A pesquisa Horizonte Comum, do Instituto PROA, oferece um diagnóstico claro sobre o mercado de trabalho. Há uma geração talentosa, plural e conectada à cultura brasileira, pronta para contribuir. Há também empresas que afirmam buscar inovação e diversidade. Entre esses dois pontos existe um vazio que não é apenas social. É estratégico.
O estudo mostra que os jovens chegam ao mercado com alta carga emocional, baixa previsibilidade de carreira e barreiras concretas de entrada. A principal delas é a educação. A indústria publicitária ainda opera com um filtro silencioso que privilegia trajetórias universitárias de primeira linha. Isso cria dois mercados em um só. De um lado, quem passa pelas instituições reconhecidas e acessa redes de relacionamento, professores influentes e programas de estágio competitivos. De outro, os jovens da periferia, que vêm majoritariamente da rede pública e encontram nos cursos técnicos o caminho possível para entrar na publicidade.
Esse ponto é central. A barreira educacional não está apenas no diploma. Está no acesso ao ecossistema. A maior parte das oportunidades mais visíveis no setor nasce de dentro de ambientes onde networking, visibilidade e reputação são moeda de troca. Quem vem da periferia chega com repertório cultural vivo, mas distante dos espaços que conectam talento a vagas reais. A exclusão não aparece no discurso das empresas, aparece no recrutamento.
O impacto dessa distância é econômico. Uma indústria homogênea tende a produzir soluções previsíveis, pouco conectadas ao Brasil contemporâneo. A cultura que movimenta consumo hoje é urbana, híbrida, periférica e digital. Marcas disputam território simbólico, não apenas audiência. Quando a indústria não reflete essa pluralidade, perde competitividade. A inovação dentro da publicidade não se resume à tecnologia ou inteligência artificial. Ela depende da capacidade de integrar múltiplas perspectivas.

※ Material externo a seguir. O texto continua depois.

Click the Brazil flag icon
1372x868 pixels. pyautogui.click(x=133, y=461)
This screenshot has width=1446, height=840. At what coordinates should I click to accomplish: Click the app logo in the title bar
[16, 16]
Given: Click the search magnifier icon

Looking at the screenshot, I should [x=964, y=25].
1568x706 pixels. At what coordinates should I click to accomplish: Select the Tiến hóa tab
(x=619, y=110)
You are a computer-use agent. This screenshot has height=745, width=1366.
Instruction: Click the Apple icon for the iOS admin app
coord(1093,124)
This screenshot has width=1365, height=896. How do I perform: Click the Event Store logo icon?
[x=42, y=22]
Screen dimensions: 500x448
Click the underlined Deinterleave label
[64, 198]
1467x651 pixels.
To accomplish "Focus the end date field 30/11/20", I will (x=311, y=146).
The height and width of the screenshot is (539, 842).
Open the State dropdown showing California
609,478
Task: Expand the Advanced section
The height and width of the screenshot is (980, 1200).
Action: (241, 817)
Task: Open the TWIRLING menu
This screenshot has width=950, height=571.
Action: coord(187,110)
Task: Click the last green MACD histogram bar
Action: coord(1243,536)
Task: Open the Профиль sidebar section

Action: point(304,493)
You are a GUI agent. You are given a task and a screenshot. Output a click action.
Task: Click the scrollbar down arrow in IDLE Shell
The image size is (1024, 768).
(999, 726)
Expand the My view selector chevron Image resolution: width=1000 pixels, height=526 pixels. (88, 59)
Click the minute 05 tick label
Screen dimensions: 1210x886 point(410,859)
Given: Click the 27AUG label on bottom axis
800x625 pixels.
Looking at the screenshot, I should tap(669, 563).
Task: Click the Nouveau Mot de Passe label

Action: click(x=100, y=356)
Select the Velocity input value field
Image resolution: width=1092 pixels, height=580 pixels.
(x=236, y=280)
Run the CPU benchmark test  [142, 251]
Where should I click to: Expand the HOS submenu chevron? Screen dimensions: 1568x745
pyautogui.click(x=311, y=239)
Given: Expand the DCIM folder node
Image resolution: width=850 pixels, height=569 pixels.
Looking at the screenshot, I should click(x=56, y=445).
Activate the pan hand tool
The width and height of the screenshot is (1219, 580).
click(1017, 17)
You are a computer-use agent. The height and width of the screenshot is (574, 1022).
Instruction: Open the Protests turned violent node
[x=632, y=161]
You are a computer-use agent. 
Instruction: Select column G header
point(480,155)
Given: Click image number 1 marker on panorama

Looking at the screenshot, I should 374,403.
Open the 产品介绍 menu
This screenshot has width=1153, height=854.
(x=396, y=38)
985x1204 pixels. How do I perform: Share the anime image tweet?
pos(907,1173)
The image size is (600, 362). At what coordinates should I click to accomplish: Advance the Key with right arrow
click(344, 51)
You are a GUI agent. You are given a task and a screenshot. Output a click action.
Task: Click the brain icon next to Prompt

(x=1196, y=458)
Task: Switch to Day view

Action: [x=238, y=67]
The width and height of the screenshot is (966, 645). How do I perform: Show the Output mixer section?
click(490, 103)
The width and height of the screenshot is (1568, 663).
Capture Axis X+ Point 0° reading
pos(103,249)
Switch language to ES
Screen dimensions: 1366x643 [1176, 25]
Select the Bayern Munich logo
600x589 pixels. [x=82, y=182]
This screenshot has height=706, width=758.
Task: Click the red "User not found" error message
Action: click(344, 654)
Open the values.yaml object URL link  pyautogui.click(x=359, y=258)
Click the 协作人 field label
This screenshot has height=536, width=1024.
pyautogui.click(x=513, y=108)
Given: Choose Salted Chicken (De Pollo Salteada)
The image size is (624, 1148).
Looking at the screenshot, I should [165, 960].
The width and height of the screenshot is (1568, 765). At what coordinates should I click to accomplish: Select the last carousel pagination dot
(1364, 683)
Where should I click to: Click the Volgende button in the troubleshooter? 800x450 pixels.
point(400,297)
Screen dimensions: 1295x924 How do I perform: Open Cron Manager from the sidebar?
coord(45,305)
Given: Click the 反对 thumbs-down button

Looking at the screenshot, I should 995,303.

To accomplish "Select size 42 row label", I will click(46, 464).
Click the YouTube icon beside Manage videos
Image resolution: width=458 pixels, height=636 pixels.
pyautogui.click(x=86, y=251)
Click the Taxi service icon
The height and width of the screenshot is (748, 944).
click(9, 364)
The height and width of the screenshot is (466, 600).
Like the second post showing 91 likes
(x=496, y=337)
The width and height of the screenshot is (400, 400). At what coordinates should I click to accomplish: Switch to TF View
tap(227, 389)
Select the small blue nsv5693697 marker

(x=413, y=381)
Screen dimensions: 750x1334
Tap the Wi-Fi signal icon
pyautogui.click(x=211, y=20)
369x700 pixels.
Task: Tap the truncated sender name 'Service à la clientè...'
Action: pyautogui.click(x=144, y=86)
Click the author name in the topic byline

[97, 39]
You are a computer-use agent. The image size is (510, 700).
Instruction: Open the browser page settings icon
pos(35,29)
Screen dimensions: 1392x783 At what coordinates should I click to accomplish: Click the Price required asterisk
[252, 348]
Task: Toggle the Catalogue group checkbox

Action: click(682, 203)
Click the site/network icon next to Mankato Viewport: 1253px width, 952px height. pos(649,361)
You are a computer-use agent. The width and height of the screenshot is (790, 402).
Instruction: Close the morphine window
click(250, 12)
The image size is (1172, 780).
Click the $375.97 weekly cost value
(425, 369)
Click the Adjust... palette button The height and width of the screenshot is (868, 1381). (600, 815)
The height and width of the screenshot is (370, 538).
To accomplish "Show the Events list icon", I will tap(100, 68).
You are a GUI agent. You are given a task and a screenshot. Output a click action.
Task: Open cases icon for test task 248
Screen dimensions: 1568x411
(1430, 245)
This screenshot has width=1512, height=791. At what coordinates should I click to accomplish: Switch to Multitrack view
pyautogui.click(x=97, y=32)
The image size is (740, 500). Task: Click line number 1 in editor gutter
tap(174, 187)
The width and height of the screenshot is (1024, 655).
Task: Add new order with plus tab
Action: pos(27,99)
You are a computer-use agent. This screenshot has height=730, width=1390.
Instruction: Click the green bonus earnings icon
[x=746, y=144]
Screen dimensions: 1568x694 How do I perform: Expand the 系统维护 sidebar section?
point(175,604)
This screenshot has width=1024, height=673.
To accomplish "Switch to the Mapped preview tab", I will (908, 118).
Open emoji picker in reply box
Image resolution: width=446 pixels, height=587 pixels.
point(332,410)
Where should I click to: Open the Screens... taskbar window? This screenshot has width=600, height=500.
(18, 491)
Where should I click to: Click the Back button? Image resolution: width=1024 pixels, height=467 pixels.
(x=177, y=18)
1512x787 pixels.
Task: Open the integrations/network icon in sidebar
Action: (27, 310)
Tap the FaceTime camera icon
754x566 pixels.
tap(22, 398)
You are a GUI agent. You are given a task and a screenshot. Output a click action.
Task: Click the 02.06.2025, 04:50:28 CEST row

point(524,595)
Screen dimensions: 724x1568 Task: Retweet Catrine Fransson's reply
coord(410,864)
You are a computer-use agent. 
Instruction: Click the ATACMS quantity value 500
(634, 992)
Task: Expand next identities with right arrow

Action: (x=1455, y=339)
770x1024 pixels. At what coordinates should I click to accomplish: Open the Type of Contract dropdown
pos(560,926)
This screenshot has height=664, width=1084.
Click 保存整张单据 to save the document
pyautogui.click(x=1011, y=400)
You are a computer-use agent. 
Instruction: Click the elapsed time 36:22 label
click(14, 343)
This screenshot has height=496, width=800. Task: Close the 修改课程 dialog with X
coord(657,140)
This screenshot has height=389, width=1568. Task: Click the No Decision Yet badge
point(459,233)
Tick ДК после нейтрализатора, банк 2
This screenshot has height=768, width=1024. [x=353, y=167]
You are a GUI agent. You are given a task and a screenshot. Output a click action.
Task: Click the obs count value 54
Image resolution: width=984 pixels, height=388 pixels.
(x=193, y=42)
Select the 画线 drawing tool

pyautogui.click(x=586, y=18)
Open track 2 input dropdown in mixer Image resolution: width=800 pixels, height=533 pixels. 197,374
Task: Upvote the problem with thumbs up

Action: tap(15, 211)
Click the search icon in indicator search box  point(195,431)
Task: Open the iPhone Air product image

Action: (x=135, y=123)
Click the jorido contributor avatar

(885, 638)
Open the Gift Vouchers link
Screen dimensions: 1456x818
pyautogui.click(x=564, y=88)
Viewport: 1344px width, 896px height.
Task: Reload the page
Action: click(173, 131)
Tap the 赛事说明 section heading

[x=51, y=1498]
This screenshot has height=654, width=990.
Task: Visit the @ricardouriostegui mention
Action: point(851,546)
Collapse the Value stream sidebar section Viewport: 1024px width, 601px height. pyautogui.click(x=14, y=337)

Existe um caminho imediato para reduzir esse abismo. Ele passa por educação e por gestão. A APP Brasil tem priorizado o fortalecimento do ensino técnico, especialmente da rede pública, por entender que essa é a porta de entrada mais democrática e rápida para formar profissionais com repertório cultural amplo e competências aplicáveis desde o primeiro dia. Esses jovens chegam às empresas com leitura real de comportamento social e linguagem contemporânea, exatamente o que a comunicação precisa.
Mas contratar não basta. Inclusão não é promessa institucional. É política de carreira. Exige líderes preparados para desenvolver novos profissionais, estrutura para que trajetórias distintas sejam valorizadas e um ambiente em que a vulnerabilidade não impeça crescimento. Empresas que avançam nesse caminho já entenderam que diversidade não é favor social. É investimento em performance. Times diversos são mais criativos, erram menos e interpretam melhor o país onde as marcas competem.
O que a pesquisa Horizonte Comum fez foi iluminar o mapa do abismo. Ela mostrou que o talento existe, mas está fora do radar tradicional. Mostrou que o discurso sobre diversidade não está alcançando a prática. Mostrou que a indústria celebra o futuro, mas ainda opera com filtros do passado. E mostrou que o potencial de transformação está menos em novas tecnologias e mais em novos caminhos de acesso.
O futuro da publicidade brasileira não será definido pelo próximo hype tecnológico. Será definido pela capacidade das lideranças de integrar o talento que hoje permanece invisível. Ignorar esse contingente deixou de ser um dilema ético. Tornou-se um erro de gestão. A questão agora está nas nossas mãos. Ou seguimos falando sobre inovação sem mudar os mecanismos de acesso, ou construímos a ponte que transforma diversidade social em vantagem competitiva.
O talento está disponível. O mercado diz que quer acessá-lo. Falta criar as condições para que ele chegue.